Treatment of chronic low back pain incorporating active patient participation and chiropractic: a retrospective case report

J Chiropr Med. 2005 Winter;4(4):200-5. doi: 10.1016/S0899-3467(07)60152-9.


Objective: To present a retrospective case report about a patient who suffered from chronic lower back pain for sixteen years, finding little relief from numerous medical and traditional chiropractic interventions, until active patient participation was incorporated in the chiropractic treatment process.

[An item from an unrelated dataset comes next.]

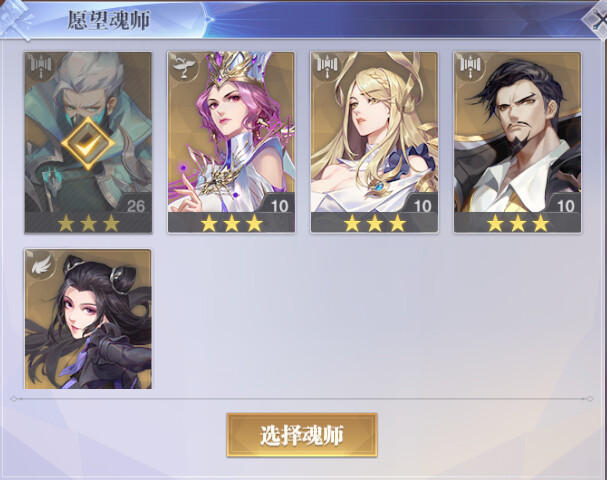Screen dimensions: 607x480
Task: Click the number 10 badge on the blonde card
Action: 422,206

Clinical features: A 43-year-old female experienced severe right lumbar, right sacrum, and right acetabular pain and muscle spasms occurring after playing a vigorous tennis match 16 years earlier. Pain intensity was rated as 8 out of 10 on a variable analog scale. Prior treatments included prolonged bed rest, cortisone injection, chiropractic manipulation, stretching, acupuncture, physical therapy, and other rehabilitation interventions. By the time of presentation she also experienced right arm and right upper back pain. A lumbar MRI scan showed an L4/5 disc bulge. Patrick's, Yeoman's and Kemp's tests were positive on her right side. She had an asymmetrical gait pattern with a right hip hike, lateral shift and rotation of the pelvis. Weakness of the left gluteus maxi-mus, gluteus medius, and right erector spinae muscles was present. Motion palpation revealed several fixations. There was tenderness to palpation of the right psoas muscle and a trigger point in the right illiacus muscle.

Intervention and outcome: Home-based rehabilitation including low-tech muscle-specific patient controlled dynamic spinal stabilization exercises, cardiovascular training and various stretching techniques was incorporated with chiropractic manipulation. Significant improvement was noted within a 40 week treatment course.

Conclusion: Incorporation of active patient participation seemed to be a significant factor in the resolution of the patient's low back pain. Active patient participation improved the quality of life for this patient.